En el marco del fin de semana, la pareja de Wanda Nara —Martín Migueles— se vio involucrado en una investigación judicial liderada por el fiscal Franco Picardi, ya que lograron acceder al teléfono secuestrado del empresario de nordelta.
Según información aportada por los agentes a cargo de la investigación, se reveló una gran maquinaria de corrupción que se manejaba en las sombras del cepo cambiario. En el marco de esa red, se descubrió que el novio de Wanda Nara cobraba coimas de entre el 10% y el 15% para sortear las restricciones del sistema SIRA (Sistema de Importaciones de la República Argentina).
Asimismo, el fiscal determinó que Migueles poseía la función de nexo clave entre privados y funcionarios públicos. Uno de los puntos que se destaca en la investigación, es que el empresario garantizaba autorizaciones de importaciones en tiempo récord a cambio de que le paguen en dólares, con billetes.

> DATOS DE ENTRADA
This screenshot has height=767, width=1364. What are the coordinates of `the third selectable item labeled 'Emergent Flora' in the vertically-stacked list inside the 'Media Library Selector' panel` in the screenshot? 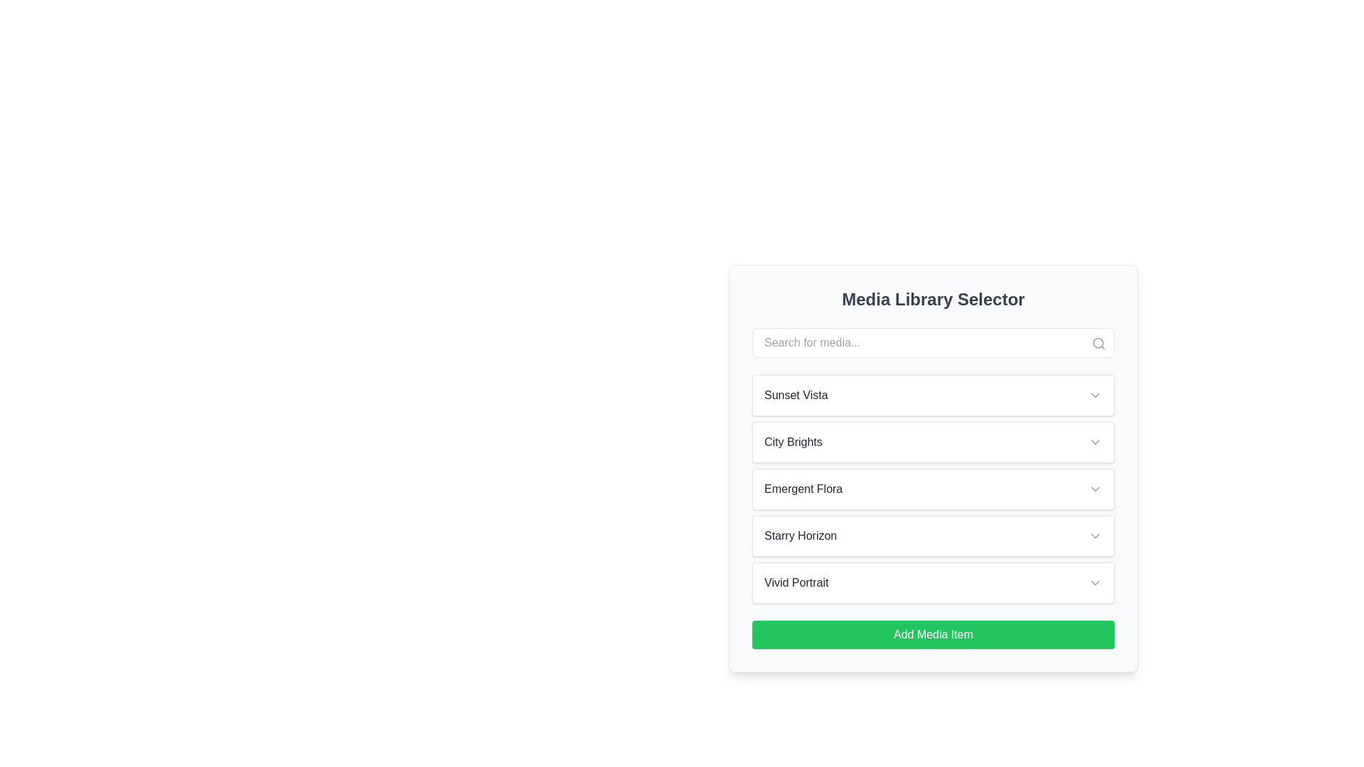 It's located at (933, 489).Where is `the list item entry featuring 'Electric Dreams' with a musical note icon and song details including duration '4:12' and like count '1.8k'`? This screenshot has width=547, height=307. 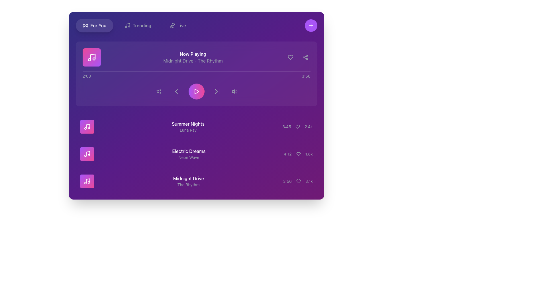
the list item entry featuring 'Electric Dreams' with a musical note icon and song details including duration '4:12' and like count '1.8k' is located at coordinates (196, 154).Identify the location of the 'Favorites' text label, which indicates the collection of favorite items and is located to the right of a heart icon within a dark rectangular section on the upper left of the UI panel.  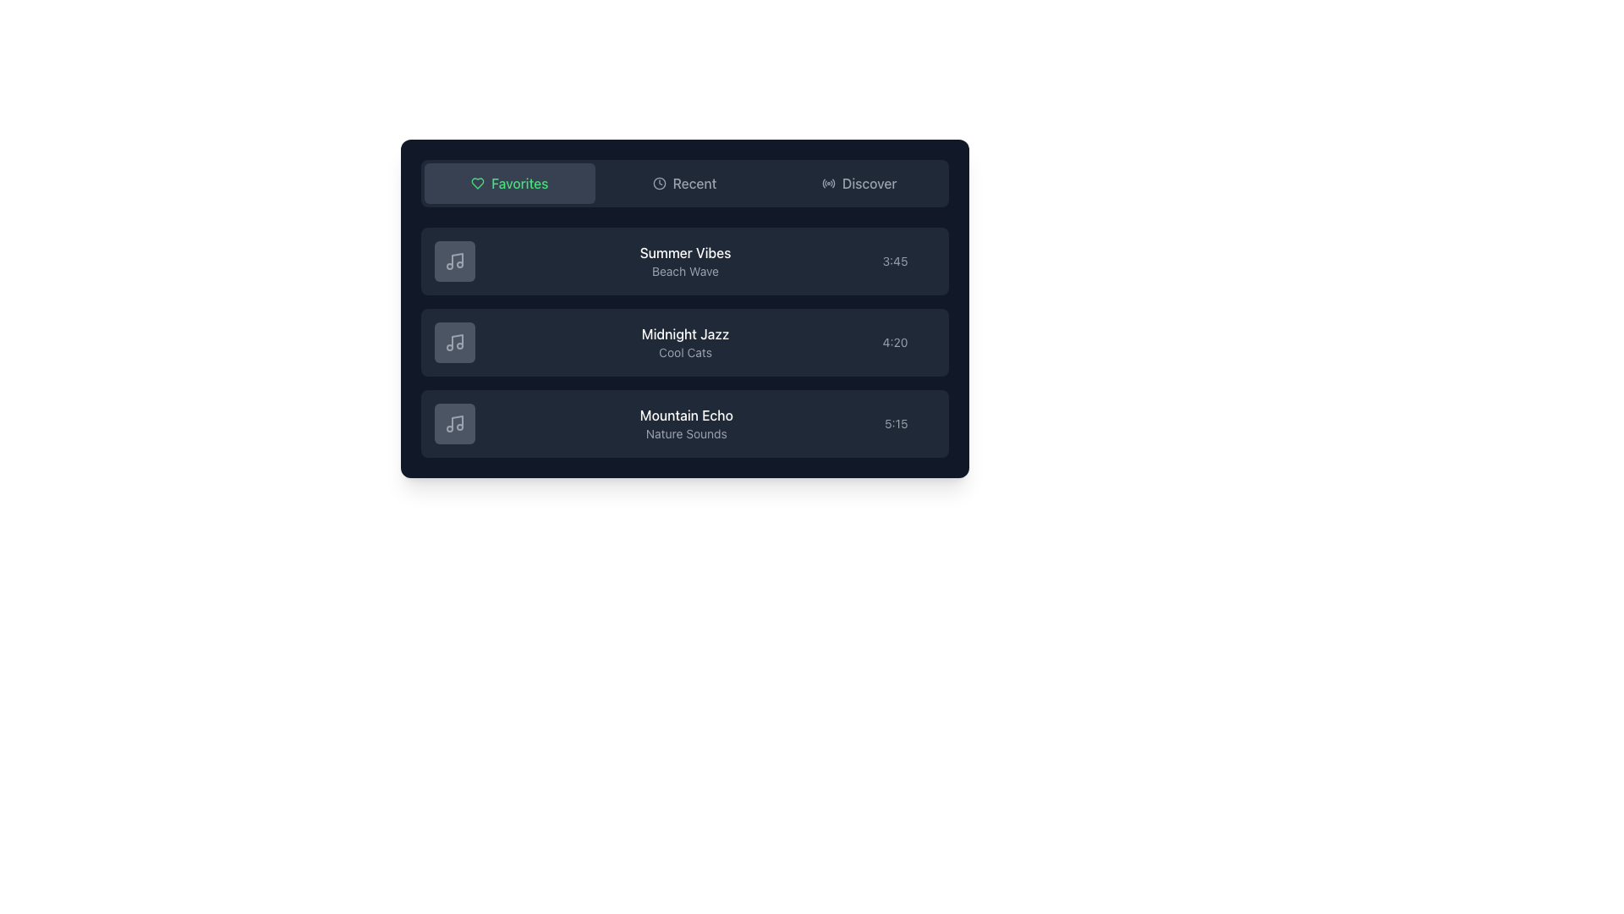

> CONSIGNAS DEL EJERCICIO
1 – Transcribe sin cambios el fragmento de la nota sobre Martín Migueles que arranca en "En el marco del" y termina después de "empresario de nordelta.".
2 – Según la nota sobre Martín Migueles, ¿qué porcentaje de coimas cobraba para sortear las restricciones del sistema SIRA?
El listado no hace falta para resolver nada.

> RESPUESTAS
1 –
En el marco del fin de semana, la pareja de Wanda Nara —Martín Migueles— se vio involucrado en una investigación judicial liderada por el fiscal Franco Picardi, ya que lograron acceder al teléfono secuestrado del empresario de nordelta.

2 – Entre el 10% y el 15%.